27 Wij zenden u dus Judas en Silas, die u hetzelfde ook mondeling zullen meedelen.
We have therefore sent Judas and Silas, who themselves also will tell you by word [of mouth] the same things.
28 Want het heeft den Heiligen Geest en ons goedgedacht. u geen zwaardere last op te leggen, dan deze noodzakelijke voorschriften:
For it has seemed good to the Holy Spirit and to us to lay upon you no greater burden than these necessary things:
29 dat gij u onthoudt van offervlees, van bloed en verstikt vlees, en van ontucht. Zo gij u daarvoor in acht neemt, handelt gij goed. Vaarwel.

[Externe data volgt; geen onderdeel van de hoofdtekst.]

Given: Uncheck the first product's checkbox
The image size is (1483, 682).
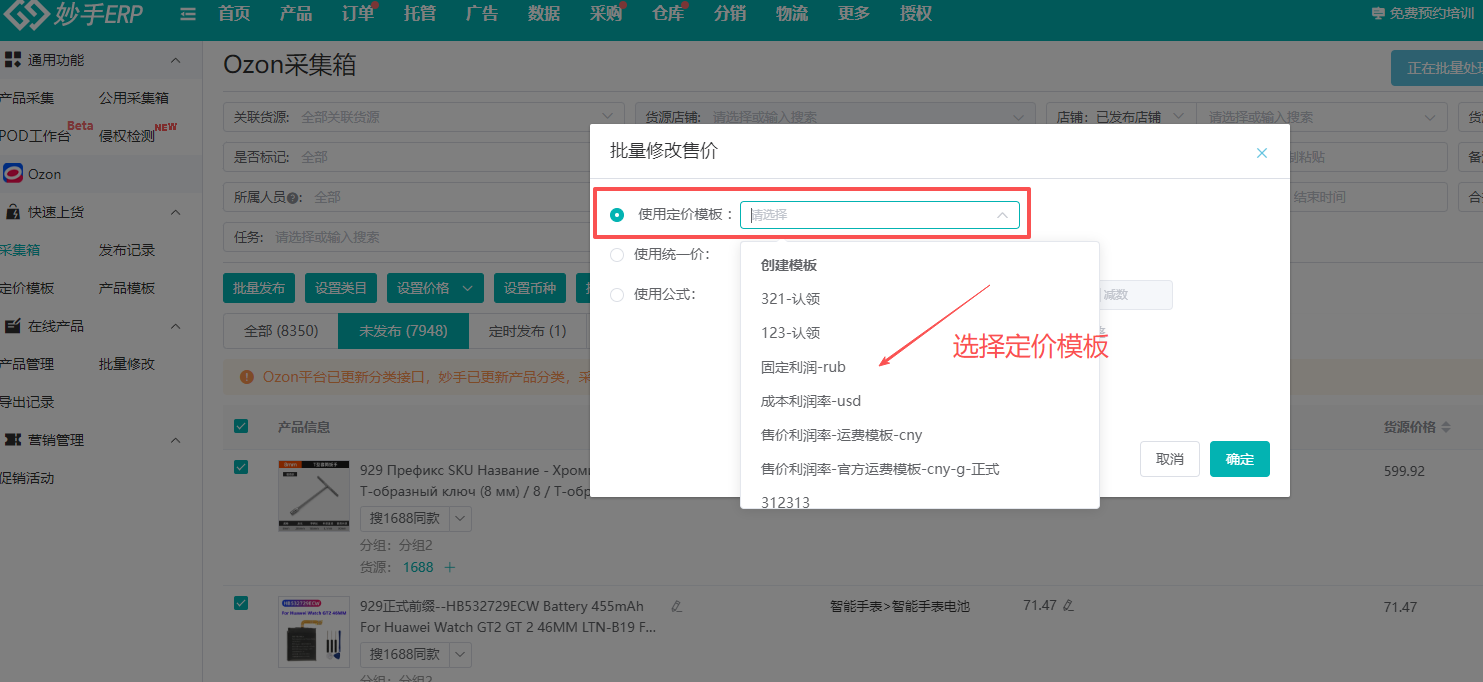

to abstain from things sacrificed to idols, and from blood, and from what is strangled, and from fornication; keeping yourselves from which ye will do well. Farewell.
30 Ze namen dus afscheid, en vertrokken naar Antiochië, waar ze de gemeente bijeenriepen, en de brief overhandigden.
They therefore, being let go, came to Antioch, and having gathered the multitude delivered to [them] the epistle.
31 Ze lazen hem, en verheugden zich over de bemoedigende inhoud.
And having read it, they rejoiced at the consolation.
32 Judas en Silas, die profeten waren, vermaanden ook zelf de broeders, en bemoedigden ze door een lange toespraak.
And Judas and Silas, being themselves also prophets, exhorted the brethren with much discourse, and strengthened them.
33 Na enige tijd lieten de broeders hen in vrede naar hun lastgevers terugkeren.
And having passed some time [there], they were let go in peace from the brethren to those who sent them.
34 Maar Silas vond het beter, daar te blijven; Judas ging dus alleen naar Jerusalem terug.
35 Ook Paulus en Bárnabas bleven te Antiochië; ze gaven daar onderricht, en preekten met nog veel anderen het woord des Heren.
And Paul and Barnabas stayed in Antioch, teaching and announcing the glad tidings, with many others also, of the word of the Lord.
36 Maar kort daarop zei Paulus tot Bárnabas: Laten we opnieuw de broeders gaan bezoeken in al de steden, waar we het woord des Heren hebben verkondigd, en zien. hoe het hun gaat.
But after certain days Paul said to Barnabas, Let us return now and visit the brethren in every city where we have announced the word of the Lord, [and see] how they are getting on.
37 Nu wilde Bárnabas ook Johannes meenemen. die ook Markus wordt genoemd;
And Barnabas proposed to take with [them] John also, called Mark;
38 maar Paulus achtte het niet raadzaam, iemand mee te nemen, die te Pamfúlië hen had verlaten, en hen niet bij het werk vergezeld had.
but Paul thought it not well to take with them him who had abandoned them, [going back] from Pamphylia, and had not gone with them to the work.
39 Hierover ontstond onenigheid, zodat ze van elkander gingen. Bárnabas nam Markus mee, en ging scheep naar Cyprus.
There arose therefore very warm feeling, so that they separated from one another; and Barnabas taking Mark sailed away to Cyprus;
40 Paulus koos Silas, en vertrok, nadat hij door de broeders aan Gods genade was aanbevolen.
but Paul having chosen Silas went forth, committed by the brethren to the grace of God.
41 Hij reisde Syrië en Cilicië door, en bevestigde de gemeenten.
And he passed through Syria and Cilicia, confirming the assemblies.